Derived category and cohomology of resolutions of singularities: examples from representation theory.

Permanent URL: http://hdl.handle.net/2047/d20005066
Title:
Derived category and cohomology of resolutions of singularities : examples from representation theory
Creator:
Zhao, Gufang (Author)
Contributor:
Laredo, Valerio Toledano (Advisor)
Weyman, Jerzy, 1955- (Committee member)
Laredo, Valerio Toledano (Committee member)
Bezrukavnikov, Roman, 1973- (Committee member)
Marian, Alina (Committee member)
Publisher:
Boston, Massachusetts : Northeastern University, 2014
Date Accepted:
April 2014
Date Awarded:
May 2014
Type of resource:
Text
Genre:
Dissertations
Format:
electronic
Digital origin:
born digital
Abstract/Description:
In this thesis, we study examples of noncommutative crepant resolutions of determinantal varieties, noncommutative symplectic varieties, and elliptic genera. All of these examples are motivated by the problem of comparing the derived categories, cohomology rings, and Chern numbers of two smooth varieties related by a flop.

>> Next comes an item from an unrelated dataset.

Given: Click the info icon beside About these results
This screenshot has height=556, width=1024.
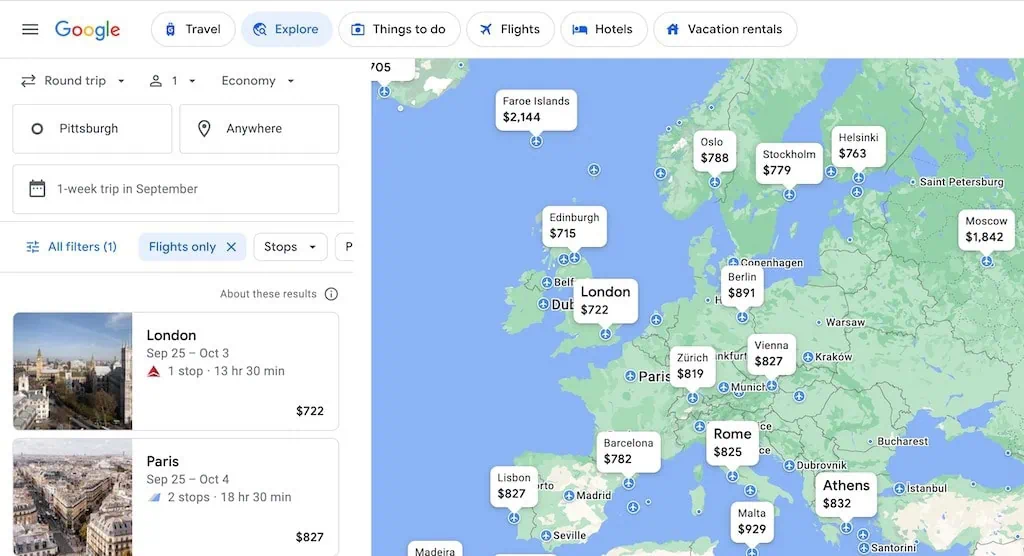Looking at the screenshot, I should click(x=331, y=294).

In the first part of this thesis, we describe noncommutative desingularizations of determinantal varieties, determinantal varieties defined by minors of generic symmetric matrices, and pfaffian varieties defined by pfaffians of generic anti-symmetric matrices. For maximal minors of square matrices and symmetric matrices, this gives a non-commutative crepant resolution. Along the way, we describe a method to calculate the quiver with relations for any non-commutative desingularizations coming from exceptional collections over partial flag varieties.

In the second part of this thesis, we study t-structures coming from noncommutative symplectic resolutions. A localization theorem for the cyclotomic rational Cherednik algebra Hc = Hc((ℤ/l)n ⋊ Sn) over a field of positive characteristic has been proved by Bezrukavnikov, Finkelberg and Ginzburg. Localizations with different parameters give different t-structures on the derived category of coherent sheaves on the Hilbert scheme of points on a surface. In this short note, we concentrate on the comparison between different t-structures coming from different localizations. When n = 2, we show an explicit construction of tilting bundles that generates these t-structures. These t-structures are controlled by a real variation of stability conditions, a notion related to Bridgeland stability conditions. We also show its relation to the topology of Hilbert schemes and irreducible representations of Hc.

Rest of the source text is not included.